Monday, 2 July 2012

Has the War of the Words alienated Google?

A great wordsmith once wrote;

What's in a name? that which we call a rose
By any other name would smell as sweet

This is taken from Shakespeare's play Romeo and Juliet and it captures two themes I'd like to briefly explore in this post. Firstly, that the essence of what a thing is does not rely on its name alone. Secondly, that feuding about a thing can unintentionally damage a thing.

Your search did not match any documents.
Did you mean Brazillian Shakespeare Horse Jupiter Mountain?
'And what does that have to do with Google?', you might well ask. In May 2012 Google announced the Knowledge Graph search enhancement which they headlined as 'things not strings'.  This led to much discussion in various press outlets in the last month or so about how Google were going to use this new way of indexing web pages to give you more intelligent searching, such as dealing with homonyms - words that have multiple, different meanings (e.g. tire - car wheel, tire - sleepy). This sounds great and, in fact, I think it is. But the idea is nothing new to anyone who has been working in ontology, semantic web or more specialist cases like biomedical data curation. It's one of the driving use cases of ontologies - I refer you to my blog on what an ontology does. So how does Google's new Knowledge Graph differ? I noted with particular dismay that Google's blog did not contain the words 'ontology' and 'semantic'. Various press stories which talk about this hint at it without saying it and many proclaim this to be fundamental new technology, with a tip of the hat to Yahoo's 2009 paper.

Credit to Google though - they have actually implemented something and they are using it, that is more than a lot of practitioners do. But the question remains - why are the words 'ontology' and 'semantic web' missing from these articles, including Google's own? An ontology by any other name is still an ontology - concepts, relationships, graph nodes, edges, types, instances, whatever you call it.

I think the answer may lie in my second theme; the War of the Words. In biomedical ontologies, a field in which I am closely involved, there is an undercurrent of strong opinions and cutting debate with the aim of building consensus. Undercurrent is probably inaccurate because it's actually highly visible - it's more like a tsunami. See the 2010 Merrill and Smith papers for a peek at some of this. Ontologies, even from within the community, divide opinion, engender indignation and entrench viewpoints and to those on the outside this must sometimes seem, well, problematic. It's not always this way of course - there are many great things happening in these communities and some times they unite opinion, reduce division and bridge viewpoints. Collaborative work from many different communities continues and I have been party to several such efforts, with mixed success, but then getting everyone to agree is intrinsically hard. The worry is that, perhaps, the success stories are overshadowed by the war of words. The punch is mightier than the handshake, sadly and perhaps this is the root of my disappointment. I've heard the words 'if ontologies/sem web were really that good Google would be using them' often from those outside these communities.

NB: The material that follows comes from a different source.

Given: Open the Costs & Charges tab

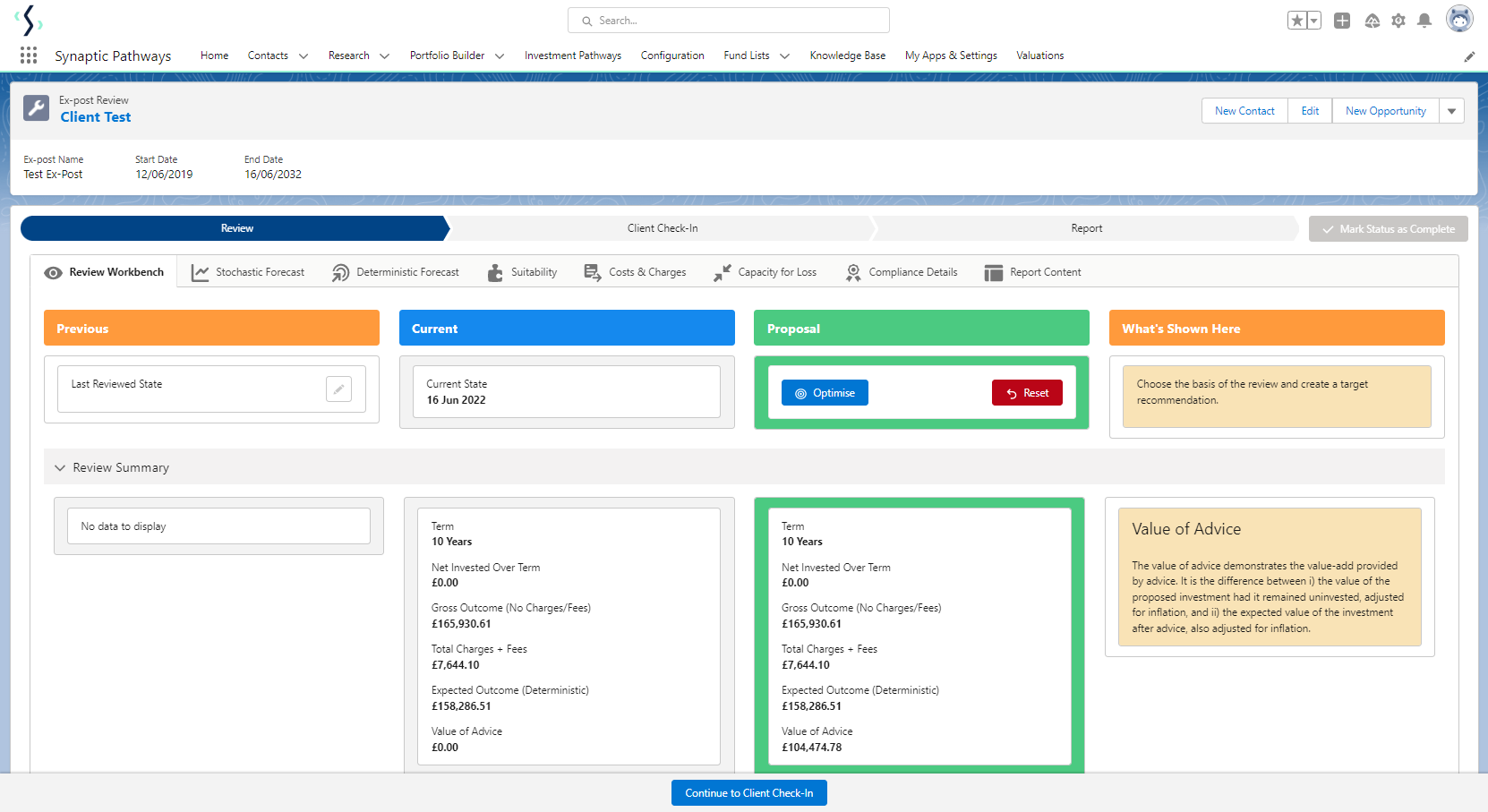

There is also a feeling from certain quarters that the Semantic Web, as it was originally cast, has also failed to live up to the hype and that what I consider to be a simplified version (avoiding grand gestures) - Linked Data - is similarly floundering. I should add this is not a one-sided argument though and many believe it has and is succeeding though perhaps it needs to do more. Indeed I personally believe that we are now in a better position than ever to exploit these technologies and I am already involved in a project here at EBI which is doing just that. I'll report that in the future.

It would seem apparent that Google are using something akin to ontologies, and possibly Semantic Web technologies, but are unwilling to beat the drum about these overloaded and much travelled buzz words. These words come with baggage, high expectations and a strongly opinionated community. It may just be an omission by Google of course, accidental in nature, and in the coming months they will begin to champion the cause and recognise the work that goes on in the ontology and semantic web communities. If they want a success story then I refer them to the Knowledge Graph that is the Gene Ontology, circa 1999.

Perhaps Google's Knowledge Graph is the killer app that everyone has been 'searching' for; the ontology is dead long live the Knowledge Graph. Let us not, then, kill their efforts with semantics, they're just words after all and in the end, what's in a name?